How to complete this task:
At the line with "Enable the Auto checkbox beside Quick Picks", start copying; carry on through the last line of the material below, exactly as written, and stop there.

*** Opening of Input records ***

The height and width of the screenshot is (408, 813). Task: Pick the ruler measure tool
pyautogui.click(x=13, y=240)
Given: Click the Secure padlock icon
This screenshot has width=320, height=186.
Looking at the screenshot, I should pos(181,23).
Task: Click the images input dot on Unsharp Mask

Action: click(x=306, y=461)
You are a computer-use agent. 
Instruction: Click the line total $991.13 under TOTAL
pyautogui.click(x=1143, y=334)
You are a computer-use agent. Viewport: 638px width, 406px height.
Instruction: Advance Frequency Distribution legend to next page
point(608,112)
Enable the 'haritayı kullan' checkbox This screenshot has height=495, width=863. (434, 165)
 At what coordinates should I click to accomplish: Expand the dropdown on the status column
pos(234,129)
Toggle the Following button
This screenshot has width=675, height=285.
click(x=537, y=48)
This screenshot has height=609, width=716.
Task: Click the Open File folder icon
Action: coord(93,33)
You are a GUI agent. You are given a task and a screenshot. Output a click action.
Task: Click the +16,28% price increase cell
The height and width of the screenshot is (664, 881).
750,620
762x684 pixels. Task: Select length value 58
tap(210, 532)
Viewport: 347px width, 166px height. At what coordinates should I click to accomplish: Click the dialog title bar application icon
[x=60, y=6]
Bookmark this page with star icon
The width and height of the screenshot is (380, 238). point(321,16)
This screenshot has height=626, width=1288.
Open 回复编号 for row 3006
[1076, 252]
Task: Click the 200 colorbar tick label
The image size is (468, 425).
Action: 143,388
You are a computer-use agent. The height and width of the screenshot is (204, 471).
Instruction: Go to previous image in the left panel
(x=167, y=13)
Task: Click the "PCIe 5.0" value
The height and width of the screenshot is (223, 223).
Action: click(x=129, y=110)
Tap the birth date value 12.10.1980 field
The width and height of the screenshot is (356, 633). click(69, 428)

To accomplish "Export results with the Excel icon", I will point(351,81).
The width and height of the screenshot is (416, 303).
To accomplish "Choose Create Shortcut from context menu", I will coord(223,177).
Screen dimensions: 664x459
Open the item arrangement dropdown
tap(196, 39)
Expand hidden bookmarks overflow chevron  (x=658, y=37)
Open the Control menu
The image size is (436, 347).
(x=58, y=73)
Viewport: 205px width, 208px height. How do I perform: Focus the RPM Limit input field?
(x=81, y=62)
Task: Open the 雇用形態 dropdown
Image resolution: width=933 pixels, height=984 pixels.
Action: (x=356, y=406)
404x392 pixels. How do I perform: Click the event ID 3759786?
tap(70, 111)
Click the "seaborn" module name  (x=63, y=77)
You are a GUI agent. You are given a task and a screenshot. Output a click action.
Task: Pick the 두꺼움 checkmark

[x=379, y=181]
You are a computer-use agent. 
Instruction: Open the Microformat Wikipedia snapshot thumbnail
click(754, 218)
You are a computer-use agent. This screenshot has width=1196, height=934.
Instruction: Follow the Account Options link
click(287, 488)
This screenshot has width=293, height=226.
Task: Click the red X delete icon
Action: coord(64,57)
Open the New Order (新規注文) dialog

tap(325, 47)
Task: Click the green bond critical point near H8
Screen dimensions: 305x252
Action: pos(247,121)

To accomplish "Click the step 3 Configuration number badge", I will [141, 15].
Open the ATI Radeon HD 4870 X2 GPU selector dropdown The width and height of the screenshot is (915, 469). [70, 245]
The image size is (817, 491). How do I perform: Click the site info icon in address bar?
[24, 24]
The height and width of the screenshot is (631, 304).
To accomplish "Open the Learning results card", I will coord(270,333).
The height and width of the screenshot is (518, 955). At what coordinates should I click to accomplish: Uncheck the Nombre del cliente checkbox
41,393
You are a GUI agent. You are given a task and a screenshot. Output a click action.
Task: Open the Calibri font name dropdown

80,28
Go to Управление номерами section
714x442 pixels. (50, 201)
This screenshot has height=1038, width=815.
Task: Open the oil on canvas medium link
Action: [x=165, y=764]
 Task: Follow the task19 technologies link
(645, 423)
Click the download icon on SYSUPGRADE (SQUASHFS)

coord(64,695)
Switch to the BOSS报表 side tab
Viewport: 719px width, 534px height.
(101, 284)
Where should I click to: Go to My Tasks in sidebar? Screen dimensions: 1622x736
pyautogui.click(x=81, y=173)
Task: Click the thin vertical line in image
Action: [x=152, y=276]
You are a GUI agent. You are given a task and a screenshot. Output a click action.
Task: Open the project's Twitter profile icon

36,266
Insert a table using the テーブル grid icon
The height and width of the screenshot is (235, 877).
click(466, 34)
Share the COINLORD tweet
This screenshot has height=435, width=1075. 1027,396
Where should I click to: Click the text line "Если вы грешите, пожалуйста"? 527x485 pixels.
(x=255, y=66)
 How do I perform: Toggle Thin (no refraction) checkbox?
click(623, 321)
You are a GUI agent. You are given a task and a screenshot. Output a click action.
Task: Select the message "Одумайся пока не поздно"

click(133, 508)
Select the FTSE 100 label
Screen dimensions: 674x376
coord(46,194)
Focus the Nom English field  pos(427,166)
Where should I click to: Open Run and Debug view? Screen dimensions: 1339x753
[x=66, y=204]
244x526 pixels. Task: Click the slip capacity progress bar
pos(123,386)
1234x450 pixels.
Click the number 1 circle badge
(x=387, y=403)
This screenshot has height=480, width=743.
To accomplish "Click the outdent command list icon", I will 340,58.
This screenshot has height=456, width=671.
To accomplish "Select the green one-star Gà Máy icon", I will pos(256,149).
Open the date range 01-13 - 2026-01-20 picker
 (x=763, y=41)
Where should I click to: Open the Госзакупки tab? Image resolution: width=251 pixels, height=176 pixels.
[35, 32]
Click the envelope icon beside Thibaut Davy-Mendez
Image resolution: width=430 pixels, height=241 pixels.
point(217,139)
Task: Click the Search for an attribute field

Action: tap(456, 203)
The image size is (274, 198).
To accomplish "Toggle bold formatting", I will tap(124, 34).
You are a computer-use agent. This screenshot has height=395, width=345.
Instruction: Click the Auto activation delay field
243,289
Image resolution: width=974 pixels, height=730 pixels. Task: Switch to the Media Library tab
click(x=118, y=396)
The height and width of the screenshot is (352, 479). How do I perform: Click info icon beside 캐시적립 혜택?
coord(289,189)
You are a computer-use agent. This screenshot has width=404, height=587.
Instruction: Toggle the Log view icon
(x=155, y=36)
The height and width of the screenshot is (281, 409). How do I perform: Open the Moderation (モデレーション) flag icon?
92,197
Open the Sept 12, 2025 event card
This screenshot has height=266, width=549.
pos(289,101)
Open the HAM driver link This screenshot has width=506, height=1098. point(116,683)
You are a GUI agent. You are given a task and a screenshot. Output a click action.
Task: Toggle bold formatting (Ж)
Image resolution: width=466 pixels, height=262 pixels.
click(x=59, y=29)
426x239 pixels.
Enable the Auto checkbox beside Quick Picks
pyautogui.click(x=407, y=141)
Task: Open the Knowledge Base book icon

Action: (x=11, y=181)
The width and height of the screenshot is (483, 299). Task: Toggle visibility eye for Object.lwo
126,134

*** Close of Input records ***

Response below:
Enable the Auto checkbox beside Quick Picks
pyautogui.click(x=407, y=141)
Task: Open the Knowledge Base book icon

Action: (x=11, y=181)
The width and height of the screenshot is (483, 299). Task: Toggle visibility eye for Object.lwo
126,134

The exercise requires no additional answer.